▶ [THE REQUEST] Revise the stretch from the line containing "Task: Collapse the Result section" through the end of the items, putting "How can I do" in place of "How do I perform" and keeping everything else unchanged. Leave the pictures out of your answer.

▶ [Dataset excerpt]
## BEGIN
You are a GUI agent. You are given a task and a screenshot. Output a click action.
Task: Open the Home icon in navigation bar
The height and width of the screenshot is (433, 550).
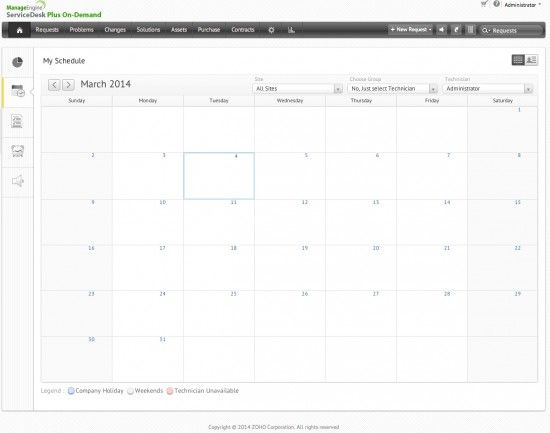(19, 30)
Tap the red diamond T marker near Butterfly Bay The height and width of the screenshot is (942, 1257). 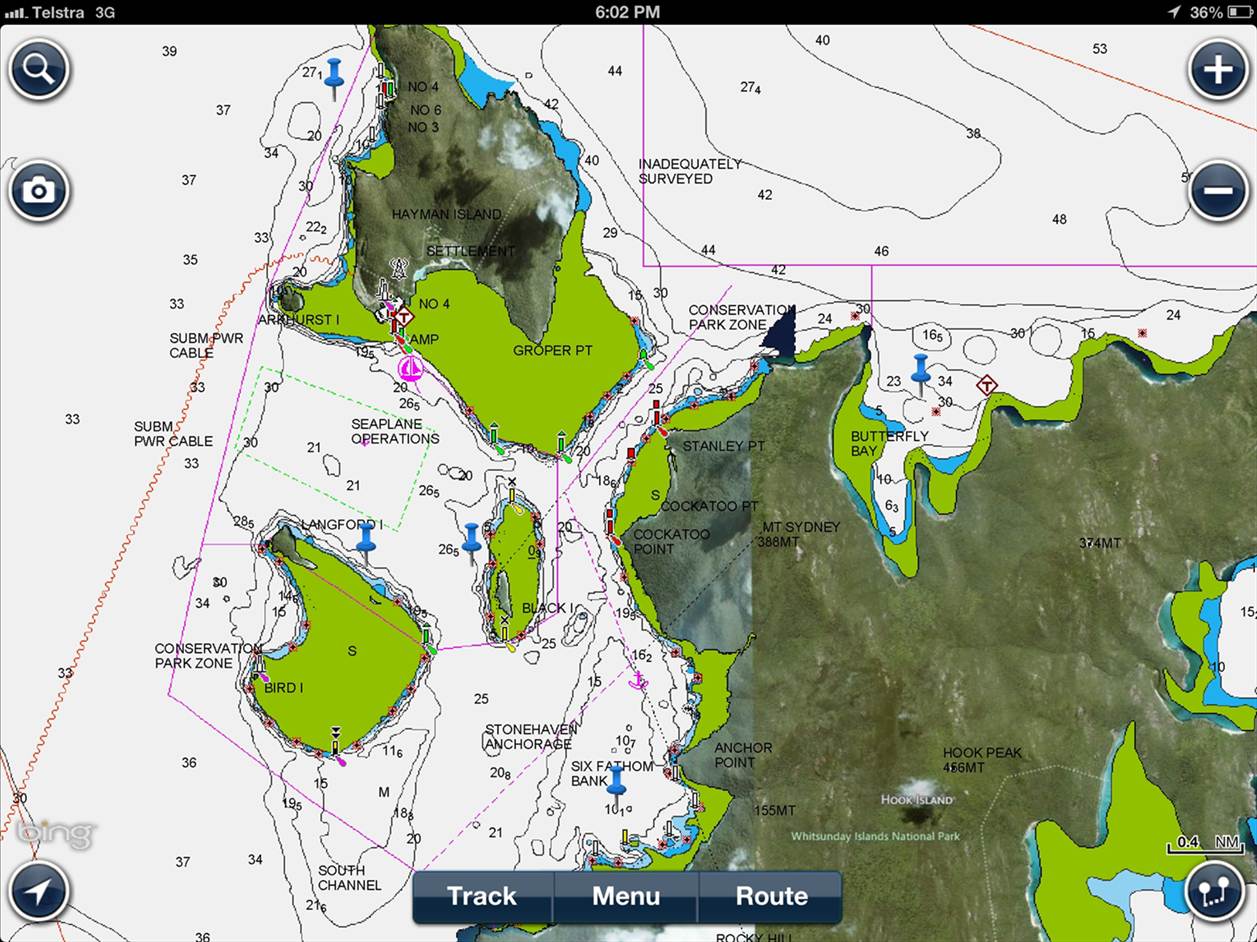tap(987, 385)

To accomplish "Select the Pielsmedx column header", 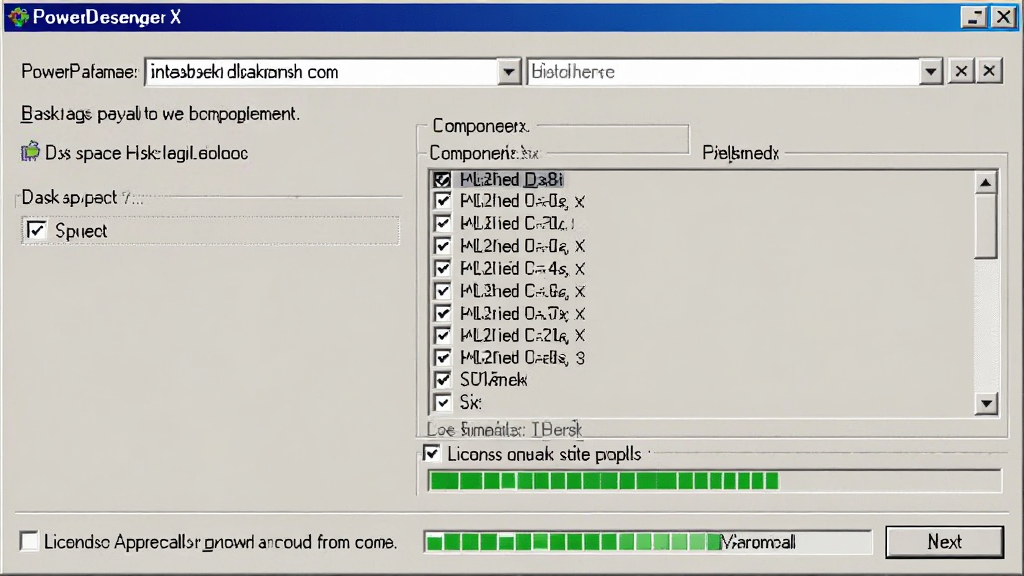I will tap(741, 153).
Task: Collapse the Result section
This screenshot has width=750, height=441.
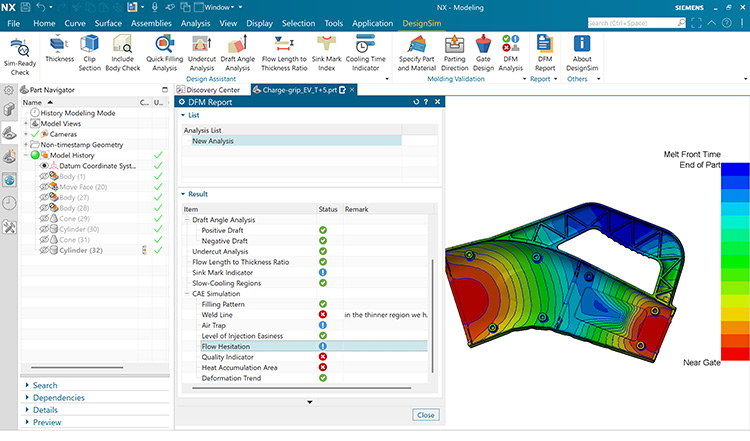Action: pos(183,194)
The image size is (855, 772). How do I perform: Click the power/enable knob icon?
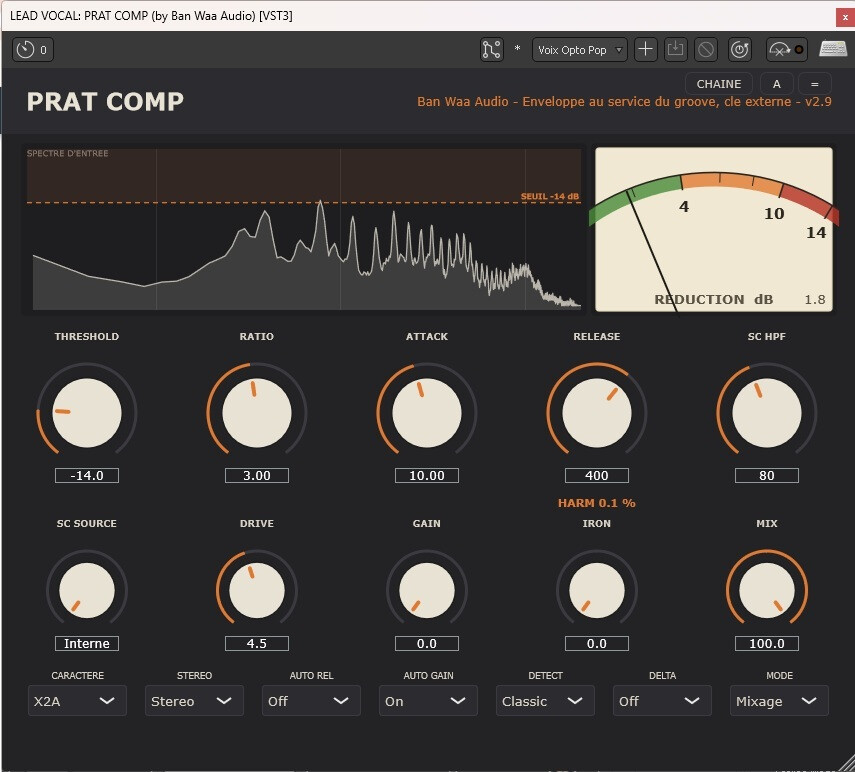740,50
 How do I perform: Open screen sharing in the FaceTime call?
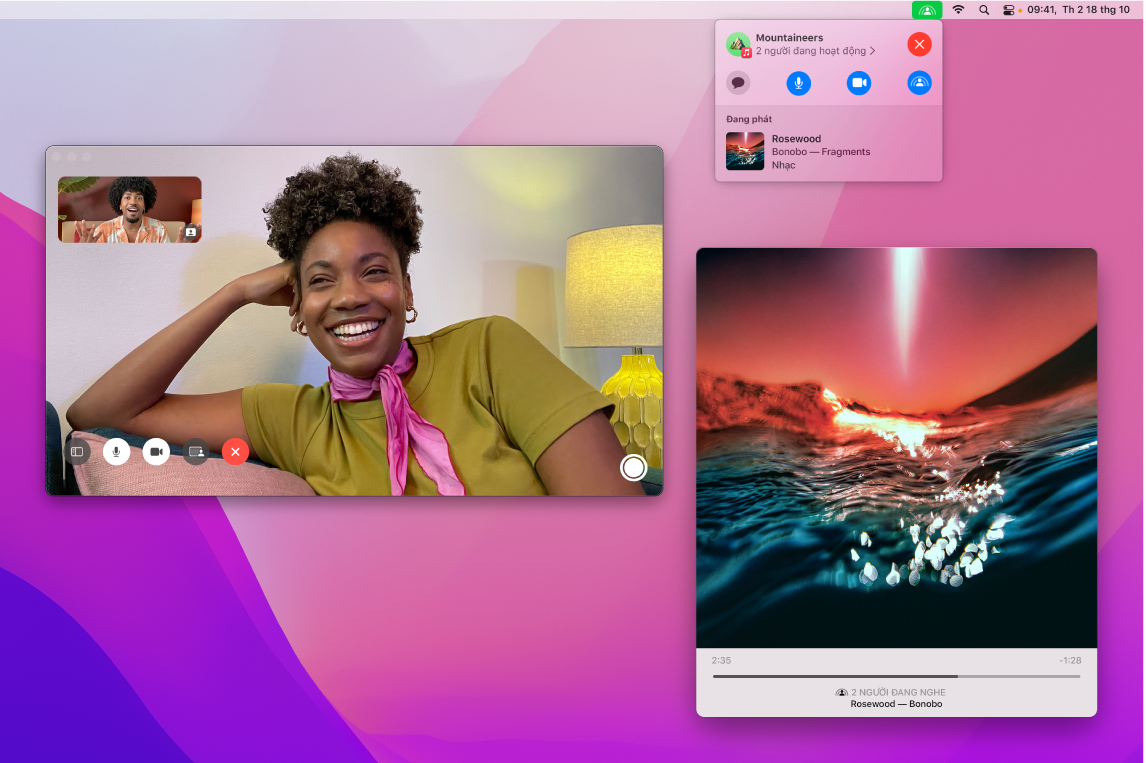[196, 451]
## END
▶ [EXERCISE RESPONSE]
Task: Collapse the Result section
This screenshot has width=750, height=441.
Action: pos(183,194)
The image size is (855, 772). How can I do: Click the power/enable knob icon?
740,50
 How can I do: Open screen sharing in the FaceTime call?
[196, 451]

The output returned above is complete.